PROBLEMA PLANTEADO 1:
Según el relato de escalada, ¿qué era la mancha que se veía la noche anterior?
PROBLEMA PLANTEADO 2:
Devuelve del relato de escalada todo el texto desde "Caramba con el" hasta "después lo arreglaré.".
PROBLEMA PLANTEADO 3:
Enumera todos los nombres de lugares que aparecen en el relato de escalada.

FRAGMENTO DEL TEXTO:

______

Caramba con el muchacho. La que estaríamos gozando ahora ¿Habrán llegado Manuel y los demás a la Cabeza? Tenían más ganas de acampar en el Pecho. Sí, pero me gustaría que estuviesen aquí arriba.
Pienso en todo, menos en el tiempo. Me gustaría escribir todo lo que pienso, pero no me muevo.
Amanece.
Pero no pienso moverme hasta que el sol llegue a mí. Descubro con sorpresa que la mancha que veía anoche es, ni más ni menos, que el Pico de Orizaba. ¡Cuánta claridad en el cielo!, ¡ cuánto brillo el de la luna! De repente mi mente queda en blanco y trato de adivinar por donde saldrá el sol.
Un poco a la derecha.
Pero fallo.
¡El sol!
Comienza a calentarme y salgo de mi bolsa de dormir. No tengo espacio, tiempo ni energía para acomodar con precisión el equipo en la mochila y termino por meterlo en desorden. Ya después lo arreglaré.
Tomo cinco tragos de té. Los últimos. Después observo el final: una grieta que parece estar en desplome y será con toda seguridad, lo más difícil de la ruta. Inexplicablemente, al volver a observar con detalle la roca y los problemas que presenta, el cansancio se ha desvanecido o, mejor dicho, no lo recuerdo.
El último problema
Veo hacia abajo. Me parece curioso no tener miedo. Todo me parece hermoso y sencillo. Pero sé que debo tener cuidado pues no tener miedo es más peligroso que llevarlo consigo.
Me pongo la mochila y subo hacia la grieta, al último problema que presenta la pared. Al acercarme veo algo que me alegra: lo que prometía ser un difícil encuentro entre montaña y hombre, será sólo un saludo: la grieta es tan amplia en su parte baja que puedo pasar por en medio de ella. Me acomodo dentro y dejo la mochila para escalar la chimenea que está recubierta de hielo cristalino que me hace resbalar varias veces. Al final de ella veo la pendiente de nieve que lleva a la cumbre.

______

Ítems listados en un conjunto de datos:

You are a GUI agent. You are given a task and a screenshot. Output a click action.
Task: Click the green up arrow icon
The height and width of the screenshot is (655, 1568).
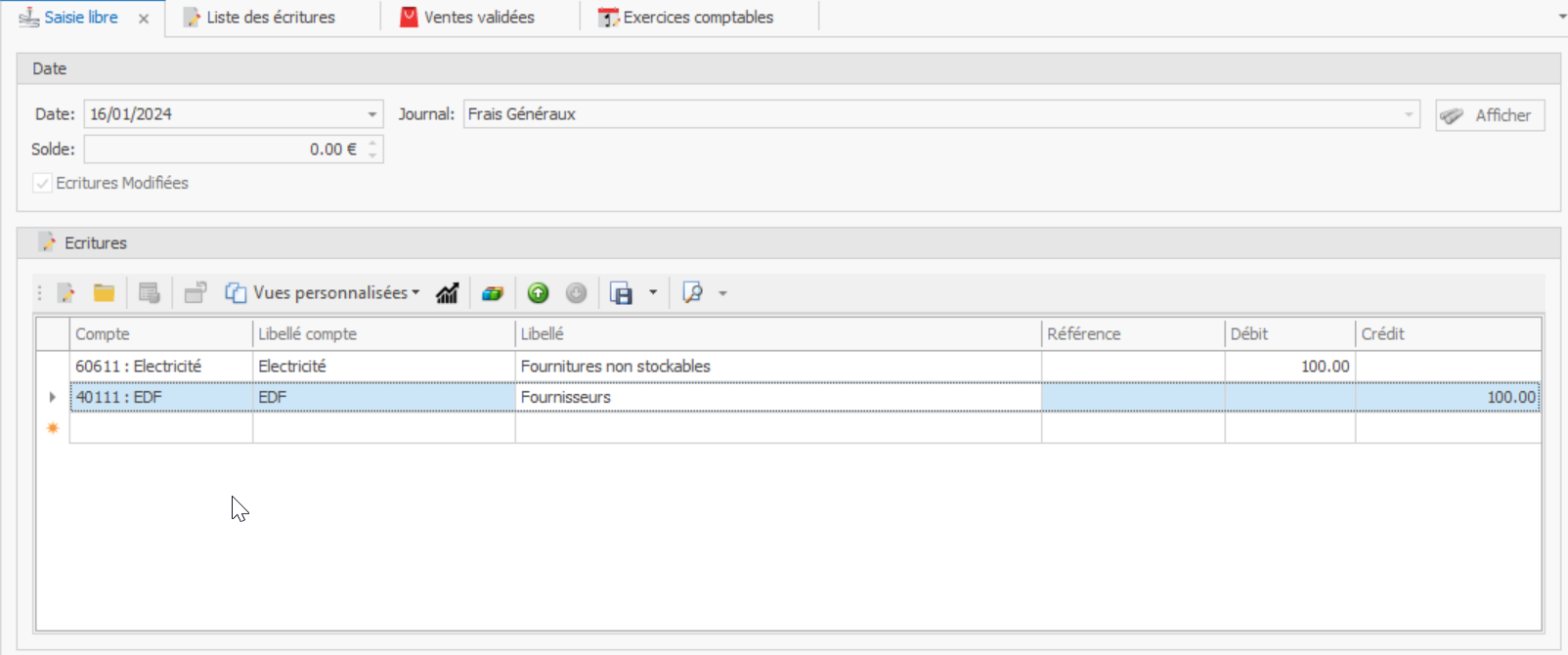538,293
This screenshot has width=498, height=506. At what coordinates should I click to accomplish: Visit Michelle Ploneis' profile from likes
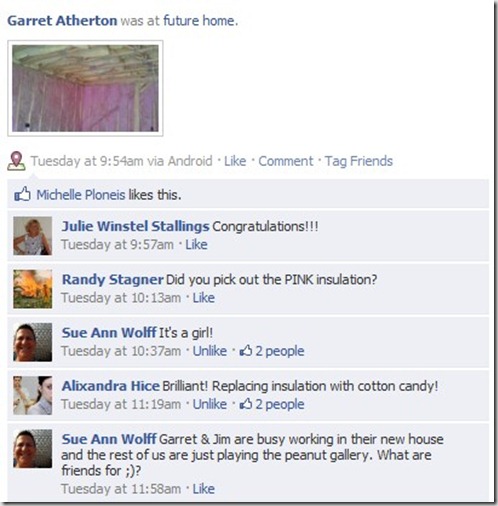pos(81,195)
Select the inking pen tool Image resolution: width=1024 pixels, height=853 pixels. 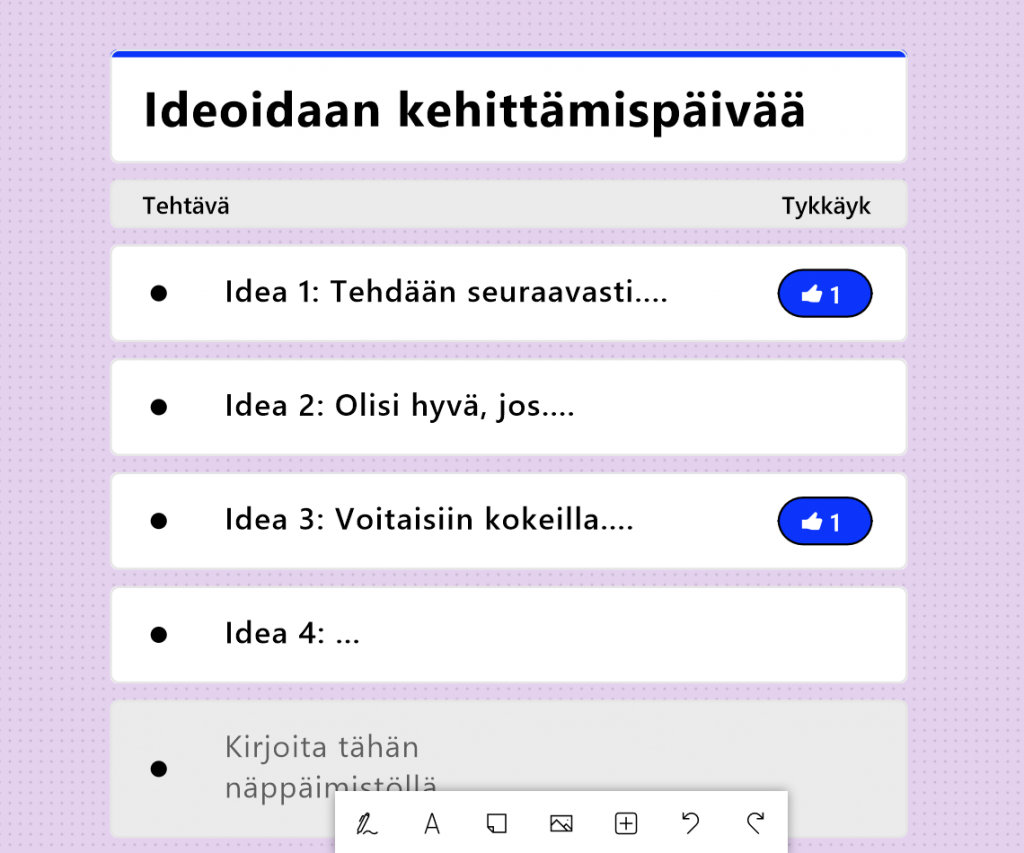pyautogui.click(x=367, y=824)
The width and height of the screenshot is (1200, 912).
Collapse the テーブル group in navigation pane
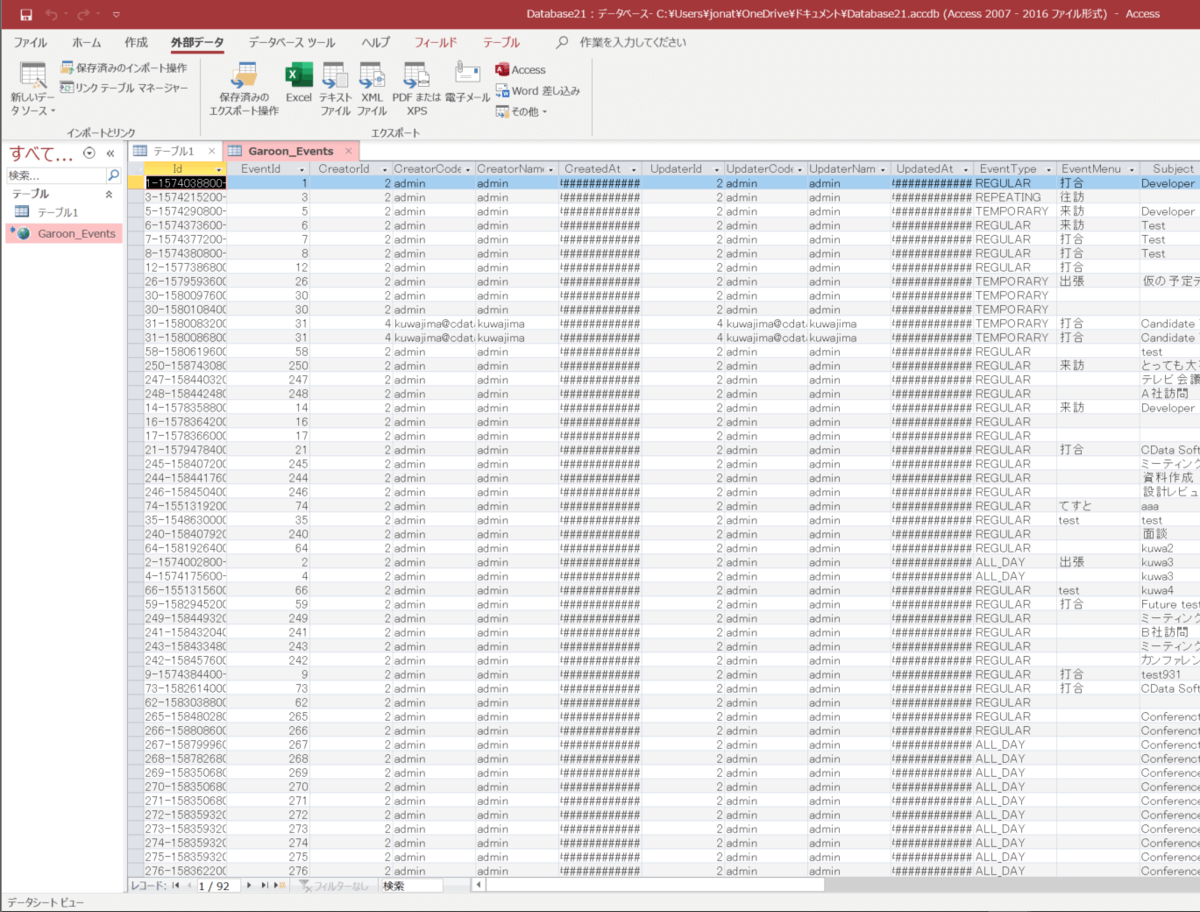point(108,194)
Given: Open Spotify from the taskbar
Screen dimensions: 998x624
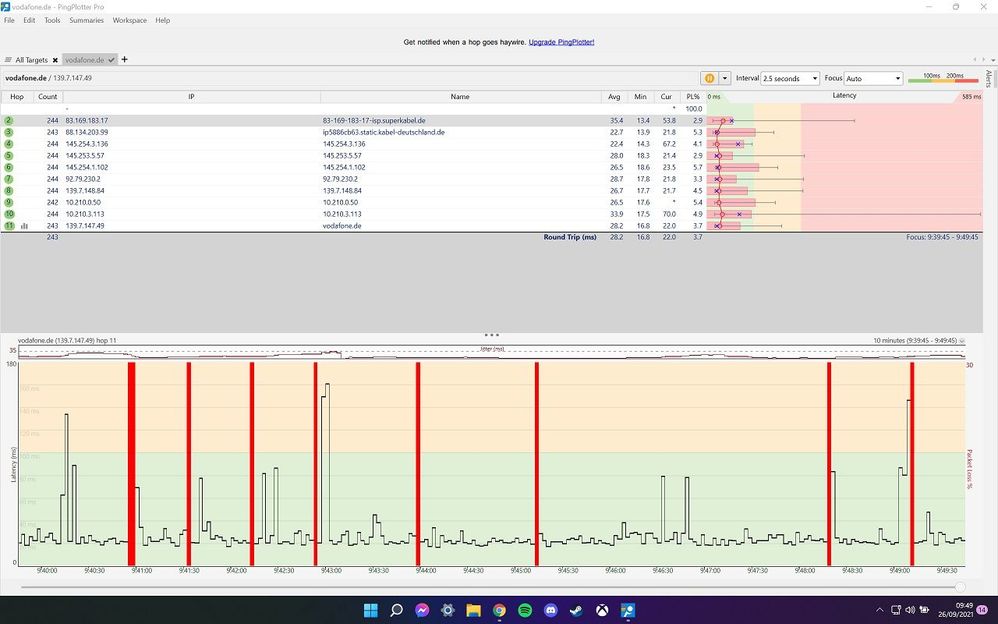Looking at the screenshot, I should point(525,610).
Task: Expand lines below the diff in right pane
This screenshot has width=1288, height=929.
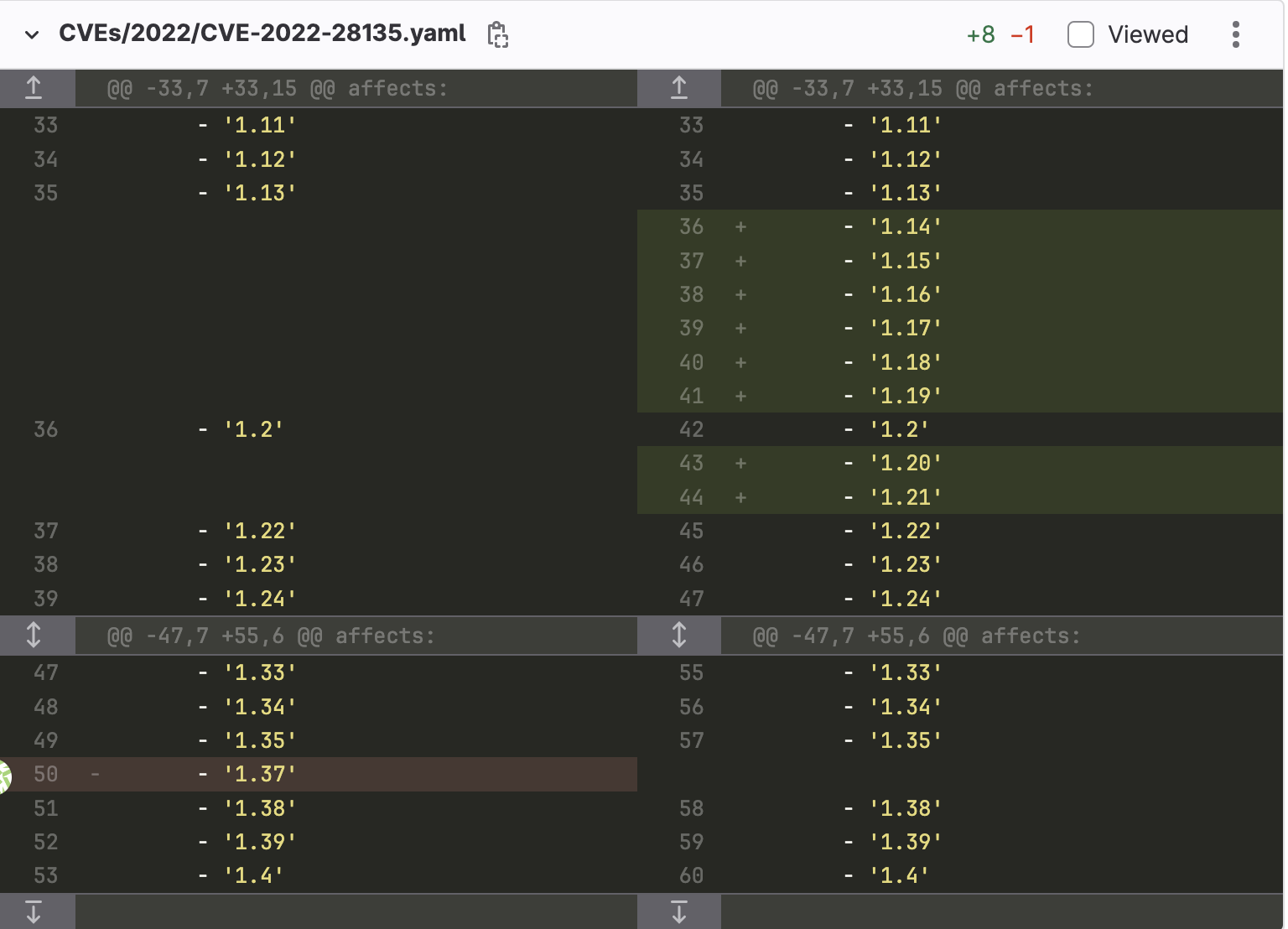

______

RESULTADO COMPLETO 1:
El Pico de Orizaba.

RESULTADO COMPLETO 2:
Caramba con el muchacho. La que estaríamos gozando ahora ¿Habrán llegado Manuel y los demás a la Cabeza? Tenían más ganas de acampar en el Pecho. Sí, pero me gustaría que estuviesen aquí arriba.
Pienso en todo, menos en el tiempo. Me gustaría escribir todo lo que pienso, pero no me muevo.
Amanece.
Pero no pienso moverme hasta que el sol llegue a mí. Descubro con sorpresa que la mancha que veía anoche es, ni más ni menos, que el Pico de Orizaba. ¡Cuánta claridad en el cielo!, ¡ cuánto brillo el de la luna! De repente mi mente queda en blanco y trato de adivinar por donde saldrá el sol.
Un poco a la derecha.
Pero fallo.
¡El sol!
Comienza a calentarme y salgo de mi bolsa de dormir. No tengo espacio, tiempo ni energía para acomodar con precisión el equipo en la mochila y termino por meterlo en desorden. Ya después lo arreglaré.

RESULTADO COMPLETO 3:
la Cabeza, el Pecho, el Pico de Orizaba